I can walk today. So I will.
Times of physical rest is a good time to look within
Wanna know a secret? I’m actually a mental pansy. I always stop a few reps short from the real pain zone, and I have a pretty low constitution when it comes to discomfort.
Which is why being injured has been a blessing in disguise, because it’s allowed me to realise just how much I have to work on mentally.
Like, why do I always procrastinate? Why is it so hard to stick to a clean diet? And why is writing so much harder than exercising?
Just like how our other senses heighten when we’re blindfolded, so too did my mental shortcomings come to the fore once I’d lost the crutch of physical exercise. Sure, it’s not going to be fun, but it’s much better than sweeping everything under the mental rug.
So thank you, bad back!
Beware, it’s very easy to spiral out of control
I forgot where I heard this, but someone once said that we are all one mistake away from being homeless, and I can agree, because I was certainly tempted to slide down that spiral of negativity myself.
I’d dropped my other good habits the moment I got injured. No cold showers, no waking up early, no clean diets, all because I needed my comforts to heal. Someone needs to tell past-me that eating a pint of ice-cream isn’t exactly the best path to recovery. I figured that since I’d already dropped my other good habits, I might as well make my injury time count.
But then it got worse. I actually thought of drinking.
I had stopped drinking the same time I started exercising every day, which was close to the half-year mark when I hurt my back. But I was already eating ice-cream, right? What’s one more vice?
The only thing that saved me was that I hadn’t meditated for the day, and I didn’t want to do that with alcohol in my system. Had I not cultivated that habit, I’d probably have drank all the way till this moment.

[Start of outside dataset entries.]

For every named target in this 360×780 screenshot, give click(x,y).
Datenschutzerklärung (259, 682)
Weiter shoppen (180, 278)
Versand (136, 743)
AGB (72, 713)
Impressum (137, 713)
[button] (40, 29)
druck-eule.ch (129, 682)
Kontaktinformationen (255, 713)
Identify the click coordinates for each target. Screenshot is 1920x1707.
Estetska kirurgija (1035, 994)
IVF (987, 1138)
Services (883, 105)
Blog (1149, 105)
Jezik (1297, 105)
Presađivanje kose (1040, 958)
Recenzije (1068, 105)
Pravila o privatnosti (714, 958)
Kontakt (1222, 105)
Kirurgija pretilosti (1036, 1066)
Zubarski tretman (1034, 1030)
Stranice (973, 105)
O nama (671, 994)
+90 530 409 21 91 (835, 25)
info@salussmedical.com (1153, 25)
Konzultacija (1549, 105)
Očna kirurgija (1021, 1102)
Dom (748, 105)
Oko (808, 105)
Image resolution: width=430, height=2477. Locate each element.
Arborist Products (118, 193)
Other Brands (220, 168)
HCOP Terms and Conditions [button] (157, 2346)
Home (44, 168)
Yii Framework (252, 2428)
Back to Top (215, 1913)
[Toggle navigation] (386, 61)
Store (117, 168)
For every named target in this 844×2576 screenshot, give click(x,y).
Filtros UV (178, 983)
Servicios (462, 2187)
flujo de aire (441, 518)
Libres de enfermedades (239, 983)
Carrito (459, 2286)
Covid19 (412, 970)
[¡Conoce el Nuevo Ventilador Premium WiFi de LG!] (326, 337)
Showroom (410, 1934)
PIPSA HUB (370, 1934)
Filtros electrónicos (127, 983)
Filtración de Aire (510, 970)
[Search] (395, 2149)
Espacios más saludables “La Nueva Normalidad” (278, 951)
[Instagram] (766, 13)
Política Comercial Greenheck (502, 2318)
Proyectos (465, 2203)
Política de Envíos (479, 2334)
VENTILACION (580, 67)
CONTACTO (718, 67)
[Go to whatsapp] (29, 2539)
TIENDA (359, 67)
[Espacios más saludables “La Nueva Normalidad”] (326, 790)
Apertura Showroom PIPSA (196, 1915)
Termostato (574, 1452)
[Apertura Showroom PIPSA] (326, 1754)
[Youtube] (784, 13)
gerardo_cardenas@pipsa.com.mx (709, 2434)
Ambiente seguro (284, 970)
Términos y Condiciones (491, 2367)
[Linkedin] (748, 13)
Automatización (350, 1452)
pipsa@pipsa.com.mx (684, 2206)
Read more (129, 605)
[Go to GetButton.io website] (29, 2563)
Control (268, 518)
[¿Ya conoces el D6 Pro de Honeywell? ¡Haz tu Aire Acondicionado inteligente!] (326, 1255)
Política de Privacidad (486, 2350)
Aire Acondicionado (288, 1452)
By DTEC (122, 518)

Like a chain of dominos, habits can either make or break us. I was fortunate to have maintained a long line of good habits—each acting as a bulwark against my vices.
Because of that, I’ve since taken my habits more seriously, because all it takes is one slip to fully cave in to my lesser self.
Life happens for you
If there’s anything you take away from this post, I hope it’s that you can always interpret the same event from different perspectives.
Sure, I can complain about how I still can’t pick up the kettlebell, but if you look at it from this article’s perspective, it’s also been a time of improvement in my many other aspects of life.
Last week, I saw my injury as the end to my endorphin sessions. Today, it’s a catalyst for this article.
And you know what? Judging from how hard I find writing to be, I’d have to say that that’s a pretty good deal.